William Bronzoni

Personal information
- Date of birth: 27 July 1927
- Place of birth: Bibbiano, Italy
- Date of death: 1 September 1987 (aged 60)
- Position: Forward

Senior career*
- Years: Team / Apps / (Gls)
- 1945–1953: Parma / 201 / (78)
- 1953–1954: Sambenedettese / 31 / (13)
- 1954–1957: Livorno / 79 / (28)
- 1957–1958: Fanfulla / ? / (?)
- 1958–1959: Sambenedettese / 9 / (2)
- 1959–1961: Rapallo Ruentes / 23 / (?)
- 1960–1962: Spezia / 38 / (14)
- Total:  / ? / (?)

= William Bronzoni =

Italian footballer

William Bronzoni (27 July 1927 – 1 September 1987) was an Italian football player, who operated as a forward.
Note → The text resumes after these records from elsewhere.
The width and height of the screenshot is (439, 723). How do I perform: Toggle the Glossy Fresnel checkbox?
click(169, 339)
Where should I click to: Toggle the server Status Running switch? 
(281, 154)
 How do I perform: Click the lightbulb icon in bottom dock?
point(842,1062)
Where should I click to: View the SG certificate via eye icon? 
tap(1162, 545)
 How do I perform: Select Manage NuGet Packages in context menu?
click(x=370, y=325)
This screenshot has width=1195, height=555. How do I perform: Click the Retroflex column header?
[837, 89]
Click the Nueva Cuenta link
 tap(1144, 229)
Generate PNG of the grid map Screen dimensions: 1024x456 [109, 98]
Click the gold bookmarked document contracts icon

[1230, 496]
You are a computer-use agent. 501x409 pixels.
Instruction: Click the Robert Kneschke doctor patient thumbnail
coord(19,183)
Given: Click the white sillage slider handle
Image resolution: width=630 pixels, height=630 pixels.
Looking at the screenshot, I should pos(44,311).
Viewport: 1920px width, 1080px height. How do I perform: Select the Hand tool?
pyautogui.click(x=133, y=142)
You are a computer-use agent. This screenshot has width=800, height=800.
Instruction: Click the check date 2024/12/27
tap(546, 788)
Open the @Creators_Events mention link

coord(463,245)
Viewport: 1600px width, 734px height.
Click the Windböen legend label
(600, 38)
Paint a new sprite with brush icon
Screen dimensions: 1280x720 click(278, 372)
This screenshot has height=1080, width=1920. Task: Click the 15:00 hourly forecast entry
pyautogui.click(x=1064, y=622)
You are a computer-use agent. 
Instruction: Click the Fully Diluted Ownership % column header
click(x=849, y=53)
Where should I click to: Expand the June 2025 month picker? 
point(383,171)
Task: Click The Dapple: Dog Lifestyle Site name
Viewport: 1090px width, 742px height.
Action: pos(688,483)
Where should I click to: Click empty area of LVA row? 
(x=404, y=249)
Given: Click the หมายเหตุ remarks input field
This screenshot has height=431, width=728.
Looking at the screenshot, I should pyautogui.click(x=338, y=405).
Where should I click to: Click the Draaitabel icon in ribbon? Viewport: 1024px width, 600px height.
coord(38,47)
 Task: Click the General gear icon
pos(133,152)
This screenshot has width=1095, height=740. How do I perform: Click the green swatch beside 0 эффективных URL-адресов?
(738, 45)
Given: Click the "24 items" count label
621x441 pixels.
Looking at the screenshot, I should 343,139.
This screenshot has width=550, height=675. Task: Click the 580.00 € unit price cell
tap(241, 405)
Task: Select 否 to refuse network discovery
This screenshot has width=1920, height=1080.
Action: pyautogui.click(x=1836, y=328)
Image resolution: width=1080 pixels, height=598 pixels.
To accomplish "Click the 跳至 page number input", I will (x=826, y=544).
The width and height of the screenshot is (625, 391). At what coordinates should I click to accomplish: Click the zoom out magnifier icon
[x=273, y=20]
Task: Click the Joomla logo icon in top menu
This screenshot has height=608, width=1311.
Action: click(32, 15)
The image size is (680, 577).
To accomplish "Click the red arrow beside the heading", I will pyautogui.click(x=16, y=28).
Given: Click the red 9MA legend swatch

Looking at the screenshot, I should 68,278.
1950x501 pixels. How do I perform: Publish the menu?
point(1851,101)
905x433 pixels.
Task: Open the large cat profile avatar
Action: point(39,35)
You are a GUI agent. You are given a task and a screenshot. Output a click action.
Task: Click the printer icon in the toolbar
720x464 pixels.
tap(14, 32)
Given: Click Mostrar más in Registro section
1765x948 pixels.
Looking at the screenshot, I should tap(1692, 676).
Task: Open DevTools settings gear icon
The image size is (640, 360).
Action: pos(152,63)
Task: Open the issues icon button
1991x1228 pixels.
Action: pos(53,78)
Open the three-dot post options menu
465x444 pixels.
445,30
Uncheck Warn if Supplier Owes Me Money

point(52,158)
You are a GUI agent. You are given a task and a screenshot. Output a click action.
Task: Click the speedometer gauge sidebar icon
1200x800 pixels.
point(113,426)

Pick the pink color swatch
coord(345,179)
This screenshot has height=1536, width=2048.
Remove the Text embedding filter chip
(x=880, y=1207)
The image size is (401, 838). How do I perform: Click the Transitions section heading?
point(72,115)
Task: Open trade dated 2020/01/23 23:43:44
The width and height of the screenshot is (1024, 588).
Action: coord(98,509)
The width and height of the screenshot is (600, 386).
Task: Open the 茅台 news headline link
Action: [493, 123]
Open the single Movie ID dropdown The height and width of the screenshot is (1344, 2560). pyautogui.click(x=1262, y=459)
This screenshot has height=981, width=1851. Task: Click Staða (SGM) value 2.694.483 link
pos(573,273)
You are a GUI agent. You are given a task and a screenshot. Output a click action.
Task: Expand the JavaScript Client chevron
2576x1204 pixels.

He was born in Bibbiano, Italy.

==Playing career==
Bronzoni started career his in 1945 with Parma, where he played in Serie B and Serie C. He played 201 matches and scored 78 league goals, which remains a club record to this day. He also captained the club. He failed to live re-create his early years at Parma at any other club on a consistent basis, although he did win the Serie C title with Livorno in 1955. and eventually retired in 1962, having scored 28 career goals in 106 Serie B matches and 107 in 252 in Serie C.